İYİ Parti, ne ara bu kadar palazlandı?
23 Nisan 2018, Pazartesi 05:59Meral Akşener İyi Parti'yi kurduktan sonra; Hürriyet Gazetesi'nde İpek Özbey ile mülakat yapmıştı. “Bize gelen gömleğini çıkartmasın” başlığı ile yayımlanan röportajı okuduğumda; işin doğrusu Meral Akşener'in performansını ve kapasitesini yeterli görmemiştim. Beklentiler muvacehesinde “Dağ fare doğuracak” diyerek “o kadar da değilmiş” şeklinde bir kanaate varmıştım. Peki, İyi Parti ve kurucusu Meral Akşener, an itibarıyla neden bu kadar palazlandı? Hem, Cumhur ittifakını ve özellikle MHP'yi rahatsız eden, hatta “İyi parti seçime girmesin diye “baskın seçim” yapıyorlar” şeklindeki iddialarla bu partinin “mağdur edebiyatı” yapmasına kimler sebep oldu? Bana göre AK Parti'nin kendisi ve daha açık bir ifadeyle “işgüzar AKP'liler”. Düşünsenize ekranlarda CHP Genel Başkanı Kemal Kılıçdaroğlu'ndan daha ziyade gaf yapmaya müsait olan Meral Akşener'e, televizyon ekranlarında bir kaç açık oturumda kapasitesini göstermesine(!) fırsat verilseydi; gizemli bu hali ortadan kalkacak ve Türkiye'nin 3'üncü büyük partisi iddiasıyla anılmayacaktı. Akşener'e, Medya tarafından uygulanan ambargo; kendisini ve partisini gizemli kılıp; palazlanmasına sebep oldu.
YANILMAMIŞ OLMAK GÜZEL…
Yaklaşık 4 ay önce, kıymetli hemşerimiz Gümrük ve Ticaret Bakanı sayın Bülent Tüfenkci'ye 6 ay içerisinde seçim olacağı iddiasında bulunmuştum. Hain darbe girişiminin yıldönümü olan 15 Temmuz'un Pazar gününe denk geldiği ve seçimin bu tarihte yapılma ihtimalinin yüksek olduğunu bu sayfada sizlerle paylaşmıştım. 21 gün sapma payıyla erken seçim yapılıyor. Bu ön görümde yanılmamış olmam kendi adıma güzel bir şey...

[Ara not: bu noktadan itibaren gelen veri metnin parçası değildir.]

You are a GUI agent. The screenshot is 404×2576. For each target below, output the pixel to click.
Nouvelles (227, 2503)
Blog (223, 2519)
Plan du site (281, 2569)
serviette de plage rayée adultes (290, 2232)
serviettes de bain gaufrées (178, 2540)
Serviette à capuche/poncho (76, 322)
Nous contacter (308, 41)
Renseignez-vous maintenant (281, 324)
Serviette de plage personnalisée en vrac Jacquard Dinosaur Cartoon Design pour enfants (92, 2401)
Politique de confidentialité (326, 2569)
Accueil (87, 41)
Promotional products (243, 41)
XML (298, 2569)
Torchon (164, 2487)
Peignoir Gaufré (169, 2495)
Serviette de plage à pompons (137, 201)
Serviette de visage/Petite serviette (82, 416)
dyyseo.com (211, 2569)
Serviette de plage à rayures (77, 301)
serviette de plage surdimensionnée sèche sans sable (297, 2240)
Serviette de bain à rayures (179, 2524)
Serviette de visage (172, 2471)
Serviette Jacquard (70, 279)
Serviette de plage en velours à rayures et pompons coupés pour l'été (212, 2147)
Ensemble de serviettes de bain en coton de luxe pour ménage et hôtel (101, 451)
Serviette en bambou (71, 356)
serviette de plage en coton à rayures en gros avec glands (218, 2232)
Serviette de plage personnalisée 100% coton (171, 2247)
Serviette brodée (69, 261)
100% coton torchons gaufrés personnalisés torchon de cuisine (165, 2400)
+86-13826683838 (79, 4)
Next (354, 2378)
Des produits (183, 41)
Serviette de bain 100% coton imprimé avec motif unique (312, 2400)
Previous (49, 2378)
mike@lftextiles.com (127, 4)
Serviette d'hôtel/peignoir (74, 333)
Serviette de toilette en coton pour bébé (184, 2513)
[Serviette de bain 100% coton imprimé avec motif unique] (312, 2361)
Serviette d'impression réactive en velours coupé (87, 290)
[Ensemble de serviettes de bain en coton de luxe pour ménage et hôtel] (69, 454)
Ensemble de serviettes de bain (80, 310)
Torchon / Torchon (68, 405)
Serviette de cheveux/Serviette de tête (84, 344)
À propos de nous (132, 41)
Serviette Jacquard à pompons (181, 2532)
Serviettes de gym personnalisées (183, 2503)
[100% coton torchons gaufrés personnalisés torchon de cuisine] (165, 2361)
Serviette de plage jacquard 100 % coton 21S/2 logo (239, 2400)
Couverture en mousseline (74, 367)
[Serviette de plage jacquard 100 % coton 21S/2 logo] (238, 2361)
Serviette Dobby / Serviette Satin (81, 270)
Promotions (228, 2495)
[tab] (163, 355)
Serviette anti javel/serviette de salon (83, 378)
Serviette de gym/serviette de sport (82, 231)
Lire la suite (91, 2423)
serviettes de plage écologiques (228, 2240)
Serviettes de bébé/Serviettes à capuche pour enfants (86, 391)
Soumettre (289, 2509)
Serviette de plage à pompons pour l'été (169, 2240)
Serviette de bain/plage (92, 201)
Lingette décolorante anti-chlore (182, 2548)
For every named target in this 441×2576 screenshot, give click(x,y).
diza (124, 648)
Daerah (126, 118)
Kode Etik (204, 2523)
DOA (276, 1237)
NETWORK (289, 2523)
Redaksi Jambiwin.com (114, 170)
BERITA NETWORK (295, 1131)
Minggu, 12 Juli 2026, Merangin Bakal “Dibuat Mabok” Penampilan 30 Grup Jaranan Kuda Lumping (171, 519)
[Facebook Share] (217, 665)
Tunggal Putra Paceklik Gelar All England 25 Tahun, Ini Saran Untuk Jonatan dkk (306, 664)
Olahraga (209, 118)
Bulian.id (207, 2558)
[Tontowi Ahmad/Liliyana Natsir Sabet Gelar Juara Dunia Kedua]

NİYE 15 TEMMUZ VEYA 26 AĞUSTOS DEĞİL?
15 Temmuz milli mücadele günü, anayasada yapılan değişiklikle resmi tatil olarak kabul edildi. Cumhurbaşkanımız Recep Tayyip Erdoğan "Her 15 Temmuz şehitlerimizi ve gazilerimizi anma günü olarak tatil ilan edilecektir" diyerek, 15 Temmuz'un resmi tatil olduğuna hatırlatmıştı. Halbuki kanun hükmünde kararnameyle ve yapacakları ufak bir anayasa değişikliğiyle seçim tarihini 15 Temmuz olarak değiştirebilirlerdi. Eğer bu gerçekleşseydi; FETÖ'nün yaptığı hain darbe girişimi zihinlerde tekrar canlanacak ve milletimiz oy verirken biraz daha dikkat ve teenniyi esas alacaktı. Bu durum ise Cumhur ittifakını biraz daha kıymetli kılacaktı.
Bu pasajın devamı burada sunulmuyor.